Nasi Chłopcy to dwie różne orbity. Wiktor – urodzony pedant, potrafi kilkakrotnie przetrzeć buzie chustką w trakcie jedzenia. Jest bardzo dokładny i precyzyjny w tym co robi. Uwielbia gdy dużo się dzieje, ale musi wiedzieć co czeka na Niego danego dnia. Jest dosyć powściągliwy w okazywaniu uczuć. Niezwykle spostrzegawczy, praktyczny i bystry. “Załamuje ręce” na młodszego brata – dominującego entuzjastę;) gdyż Borys to prawdziwy wulkan energii i niepoprawny optymista. Nie istnieją dla Niego rzeczy niemożliwe. “Starszy brat skacze z trzech schodków? Wspaniale! Ja tez tak umiem!”

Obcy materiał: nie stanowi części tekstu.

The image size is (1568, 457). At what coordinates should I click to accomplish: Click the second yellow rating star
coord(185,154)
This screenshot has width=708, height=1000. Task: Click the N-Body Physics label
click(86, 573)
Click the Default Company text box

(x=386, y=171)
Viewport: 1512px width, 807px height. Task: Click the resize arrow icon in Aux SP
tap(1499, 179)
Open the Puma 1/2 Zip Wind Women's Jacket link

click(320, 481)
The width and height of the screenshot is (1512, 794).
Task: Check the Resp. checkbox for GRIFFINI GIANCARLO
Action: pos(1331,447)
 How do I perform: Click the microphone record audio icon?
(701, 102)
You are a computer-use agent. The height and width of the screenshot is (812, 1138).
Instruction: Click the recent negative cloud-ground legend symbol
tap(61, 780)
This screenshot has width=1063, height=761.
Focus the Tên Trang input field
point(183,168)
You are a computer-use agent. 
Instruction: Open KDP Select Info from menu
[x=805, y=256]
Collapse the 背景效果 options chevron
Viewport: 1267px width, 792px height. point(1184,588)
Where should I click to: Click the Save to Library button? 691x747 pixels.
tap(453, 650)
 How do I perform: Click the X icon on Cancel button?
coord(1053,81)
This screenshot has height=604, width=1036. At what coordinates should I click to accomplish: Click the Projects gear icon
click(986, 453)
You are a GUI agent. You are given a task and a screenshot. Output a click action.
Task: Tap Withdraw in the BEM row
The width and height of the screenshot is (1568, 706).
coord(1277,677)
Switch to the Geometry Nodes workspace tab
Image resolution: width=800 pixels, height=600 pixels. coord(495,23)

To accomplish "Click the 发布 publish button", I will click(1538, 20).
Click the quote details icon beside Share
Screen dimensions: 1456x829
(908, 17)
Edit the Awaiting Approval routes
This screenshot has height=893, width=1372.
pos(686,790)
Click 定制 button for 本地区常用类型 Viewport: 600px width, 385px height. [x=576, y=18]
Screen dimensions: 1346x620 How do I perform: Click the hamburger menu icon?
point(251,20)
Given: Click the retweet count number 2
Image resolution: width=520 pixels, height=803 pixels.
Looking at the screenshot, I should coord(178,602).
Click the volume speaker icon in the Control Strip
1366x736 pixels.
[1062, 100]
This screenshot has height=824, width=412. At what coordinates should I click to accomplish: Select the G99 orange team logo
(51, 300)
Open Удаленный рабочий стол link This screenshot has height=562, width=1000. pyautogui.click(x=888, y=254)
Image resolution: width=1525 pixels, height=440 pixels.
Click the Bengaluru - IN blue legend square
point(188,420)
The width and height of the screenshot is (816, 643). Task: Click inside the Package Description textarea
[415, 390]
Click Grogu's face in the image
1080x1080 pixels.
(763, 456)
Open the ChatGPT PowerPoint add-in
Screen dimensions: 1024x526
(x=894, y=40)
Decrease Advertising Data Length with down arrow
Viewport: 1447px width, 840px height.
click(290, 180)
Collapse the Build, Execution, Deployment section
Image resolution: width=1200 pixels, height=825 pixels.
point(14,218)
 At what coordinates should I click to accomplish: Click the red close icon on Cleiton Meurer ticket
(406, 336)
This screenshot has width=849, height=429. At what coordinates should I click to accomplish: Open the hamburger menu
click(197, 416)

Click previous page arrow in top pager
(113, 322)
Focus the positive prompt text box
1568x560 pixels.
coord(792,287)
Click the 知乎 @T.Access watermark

Codziennie nagina granice słodkim uśmiechem.
Dwóch indywidualistów pod jednym dachem. Wymagają zupełnie innego podejścia i mają inne potrzeby. To co działa na Wiktorka, w ogóle nie obchodzi Borysa i odwrotnie.
Często zastanawiamy się, który z tych wyrazistych charakterów będzie miał łatwiej w życiu. Jednak nie planujemy im drogi, którą mają podążać. Jestem ogromną przeciwniczką wypełniania Dzieciom w wieku przedszkolnym czasu w stu procentach. Obecnie dzień pięciolatka wygląda następująco: od 7 rano do 16 po południu przebywa w przedszkolu a zaraz po nim, czekają go zajęcia angielskiego, tenisa, pływania lub gry na instrumencie. Wycieńczony przedszkolak wraca do domu i marzy tylko o swoim łóżeczku.
Wszystko mamy zaprogramowane więc czemu nie zaprogramować czasu naszych Dzieci. Rodzice coraz częściej zrzucają odpowiedzialność za wychowanie ich pociech na wszelkiego rodzaju instytucje.
Chciałabym żeby moi Synowie powiedzieli kiedyś:
“To mama nauczyła nas czytać, pokazała że jesienią liście zmieniają barwę, zaraziła empatią do słabszych i udowodniła jaką frajdę sprawia zrobienie rzeczy wielkich z niczego. Z Tatą graliśmy w piłkę, nauczył nas liczyć a obserwując niego, zrozumieliśmy co znaczyć być “mężczyzną”. To nasi rodzice, Oni nam wszystko wytłumaczyli...nie trener ani pani od muzyki.”
Beztroskie dzieciństwo – miliony wspomnień…
Staramy się nie poganiać tego magicznego etapu…
Nie zabraniamy Chłopcom mówić “nie”, nie naginamy ich zdania. Kiedy są zli, mają do tego prawo, obrażają się i kłócą między sobą. A potem przytuleni oglądają wspólnie bajkę albo budują ulubione garaże z klocków. Łączy ich więz…a to było moim marzeniem od kiedy wiedziałam, że spodziewamy się drugiego chłopca. Obstają za sobą kiedy tylko wymaga tego sytuacja i pierwsi lecą z pomocą gdy któremuś stanie się krzywda.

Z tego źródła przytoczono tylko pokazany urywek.